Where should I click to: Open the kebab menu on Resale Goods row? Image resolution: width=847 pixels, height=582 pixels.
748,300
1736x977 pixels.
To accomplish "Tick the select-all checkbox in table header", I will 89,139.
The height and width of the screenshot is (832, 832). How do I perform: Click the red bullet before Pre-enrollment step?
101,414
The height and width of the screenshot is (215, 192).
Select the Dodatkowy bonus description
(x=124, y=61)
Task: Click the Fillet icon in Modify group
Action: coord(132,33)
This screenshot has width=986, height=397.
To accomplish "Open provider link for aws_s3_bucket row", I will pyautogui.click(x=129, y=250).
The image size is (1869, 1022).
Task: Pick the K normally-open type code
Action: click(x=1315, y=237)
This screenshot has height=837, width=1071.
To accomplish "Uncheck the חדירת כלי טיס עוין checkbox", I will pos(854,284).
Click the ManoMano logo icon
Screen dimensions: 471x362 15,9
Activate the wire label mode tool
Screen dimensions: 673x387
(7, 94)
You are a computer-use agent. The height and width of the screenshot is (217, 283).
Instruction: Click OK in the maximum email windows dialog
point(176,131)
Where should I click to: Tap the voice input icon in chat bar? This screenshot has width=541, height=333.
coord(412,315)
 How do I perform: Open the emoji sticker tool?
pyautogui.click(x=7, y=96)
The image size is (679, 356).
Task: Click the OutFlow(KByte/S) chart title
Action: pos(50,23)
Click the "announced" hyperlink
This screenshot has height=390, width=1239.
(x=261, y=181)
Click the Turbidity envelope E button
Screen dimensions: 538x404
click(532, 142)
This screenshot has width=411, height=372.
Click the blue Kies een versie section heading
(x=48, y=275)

_THE REQUEST_
Please reproduce the listing above with "screenshot" switched to "screen capture" everywhere it occurs, leaving every other word untouched.

_RESULT FOR THIS EXERCISE_
Where should I click to: Open the kebab menu on Resale Goods row? Image resolution: width=847 pixels, height=582 pixels.
748,300
1736x977 pixels.
To accomplish "Tick the select-all checkbox in table header", I will 89,139.
The height and width of the screen capture is (832, 832). How do I perform: Click the red bullet before Pre-enrollment step?
101,414
The height and width of the screen capture is (215, 192).
Select the Dodatkowy bonus description
(x=124, y=61)
Task: Click the Fillet icon in Modify group
Action: coord(132,33)
This screen capture has width=986, height=397.
To accomplish "Open provider link for aws_s3_bucket row", I will pyautogui.click(x=129, y=250).
The image size is (1869, 1022).
Task: Pick the K normally-open type code
Action: click(x=1315, y=237)
This screen capture has height=837, width=1071.
To accomplish "Uncheck the חדירת כלי טיס עוין checkbox", I will pos(854,284).
Click the ManoMano logo icon
Screen dimensions: 471x362 15,9
Activate the wire label mode tool
Screen dimensions: 673x387
(7, 94)
You are a computer-use agent. The height and width of the screen capture is (217, 283).
Instruction: Click OK in the maximum email windows dialog
point(176,131)
Where should I click to: Tap the voice input icon in chat bar? This screen capture has width=541, height=333.
coord(412,315)
 How do I perform: Open the emoji sticker tool?
pyautogui.click(x=7, y=96)
The image size is (679, 356).
Task: Click the OutFlow(KByte/S) chart title
Action: pos(50,23)
Click the "announced" hyperlink
This screen capture has height=390, width=1239.
(x=261, y=181)
Click the Turbidity envelope E button
Screen dimensions: 538x404
click(532, 142)
This screen capture has width=411, height=372.
Click the blue Kies een versie section heading
(x=48, y=275)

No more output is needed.